Annotation of Geographical Named Entities in Chinese Text

  • Received:2011-04-13 Revised:2011-06-03 Online:2012-02-25 Published:2012-02-25

摘要: 通过文本中地理信息的语义解析,可以帮助人们深入理解空间认知和空间语言的表达规律,解决自然语言与地理信息系统(GIS)之间的语义障碍问题,提升GIS空间查询、空间推理、地理信息检索和地理信息服务的智能化水平。制定标注体系和建立标注语料库,能够发现自然语言中地理信息描述的语言结构,建立它们的元数据。本文在分析中文文本和GIS中地理实体描述和表达机制差异的基础上,结合地理命名实体描述的语言特点,制定了中文文本的地理命名实体标注体系和标注规范,并以GATE(General Architecture for Text Engineering)作为标注平台,构建了基于《中国大百科全书中国地理》(简称“GeoCorpus”)的大规模标注语料库,较为有效地解决了当前相关标准和规模化标准数据匮乏的问题。

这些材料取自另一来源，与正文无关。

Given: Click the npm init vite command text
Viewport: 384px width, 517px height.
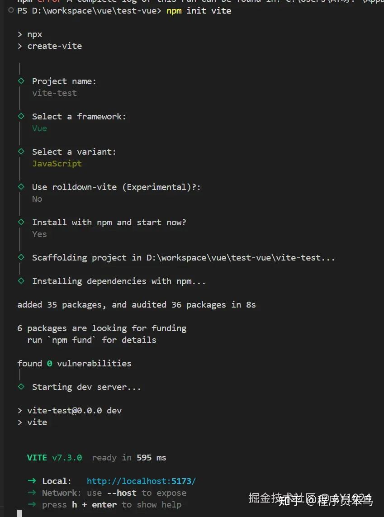Looking at the screenshot, I should point(199,10).
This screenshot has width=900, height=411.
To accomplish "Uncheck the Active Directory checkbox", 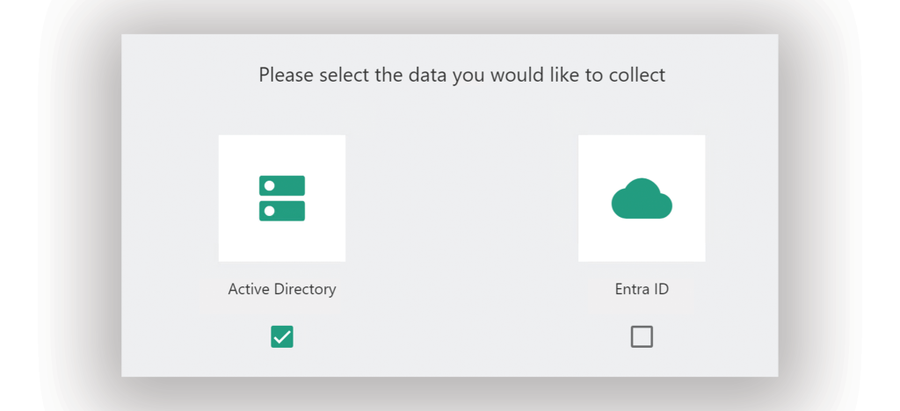I will pyautogui.click(x=282, y=337).
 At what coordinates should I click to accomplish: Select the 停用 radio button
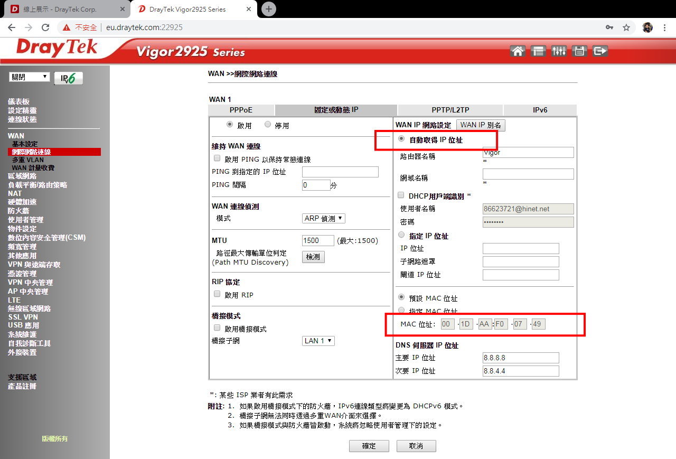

Abstract: Semantic interpretation of geographic information in natural language text can help people more in-depth understand the mechanism of geospatial cognition and spatial language, and enhance the intelligence of spatial query in geographic information systems (GIS), spatial reasoning, and geographical information retrieval etc. Corpus annotation is the task of analyzing specific language information, linguistic structure of domain information found in the text, and the establishment of the metadata describing them. Firstly, this paper analyzes the difference of representation of geographical entities in Chinese text and GIS. Secondly, based on the description of linguistic characteristics of geographical named entities in Chinese text, an annotation scheme is presented and the annotation specification is given in detail. Finally, GATE(General Architecture for Text Engineering)is introduced as a annotation platform, and a large-scale annotated corpus (i.e. GeoCorpus) based on "Encyclopedia of China Geography" (2,130,000 bytes of Chinese text) is established and evaluated. This study effectively addresses the current lack of related standardization and standardized data. The further work will focus on the following work: 1) Establishing a general corpus annotation based on web pages to resolve the imbalance of GeoCorpus; 2) Developing a visual annotation tool integrating GIS database with GATE to further improve annotation performance; 3) Annotation of spatial relations in Chinese text based on the theory of spatial semantic rules.